* _Aim of the task_:
The required answer is a copy of each line in the entries below that includes "agent".

[Pixel coordinate grounding data]

..............................

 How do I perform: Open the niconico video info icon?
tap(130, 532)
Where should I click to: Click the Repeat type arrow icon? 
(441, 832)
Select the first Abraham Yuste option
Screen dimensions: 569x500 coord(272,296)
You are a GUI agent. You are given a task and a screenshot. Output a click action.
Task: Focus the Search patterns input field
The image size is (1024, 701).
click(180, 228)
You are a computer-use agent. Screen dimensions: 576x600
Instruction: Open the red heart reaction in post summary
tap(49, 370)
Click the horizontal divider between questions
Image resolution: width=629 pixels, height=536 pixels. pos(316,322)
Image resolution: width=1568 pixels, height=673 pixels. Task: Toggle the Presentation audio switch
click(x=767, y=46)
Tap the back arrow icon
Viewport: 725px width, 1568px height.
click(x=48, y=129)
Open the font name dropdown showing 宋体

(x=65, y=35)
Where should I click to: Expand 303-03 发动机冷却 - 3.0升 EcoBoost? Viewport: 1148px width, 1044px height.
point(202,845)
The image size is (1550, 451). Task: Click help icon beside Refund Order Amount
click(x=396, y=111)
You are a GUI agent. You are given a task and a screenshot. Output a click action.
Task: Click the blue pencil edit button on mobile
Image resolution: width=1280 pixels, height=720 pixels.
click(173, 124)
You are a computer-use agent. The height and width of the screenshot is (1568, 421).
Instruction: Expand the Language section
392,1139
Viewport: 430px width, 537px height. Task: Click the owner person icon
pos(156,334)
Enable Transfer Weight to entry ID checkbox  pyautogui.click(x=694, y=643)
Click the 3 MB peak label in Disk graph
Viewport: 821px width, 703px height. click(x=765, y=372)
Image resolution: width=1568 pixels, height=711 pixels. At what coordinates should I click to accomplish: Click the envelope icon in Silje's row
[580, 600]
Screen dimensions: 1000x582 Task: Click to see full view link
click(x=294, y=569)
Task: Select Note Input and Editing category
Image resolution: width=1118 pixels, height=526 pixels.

..............................

* _Answer section_:
You are a GUI agent. You are given a task and a screenshot. Output a click action.
You are a computer-use agent. Screen dimensions: 576x600
You are a GUI agent. You are given a task and a screenshot. Output a click action.
You are a computer-use agent. The height and width of the screenshot is (1568, 421).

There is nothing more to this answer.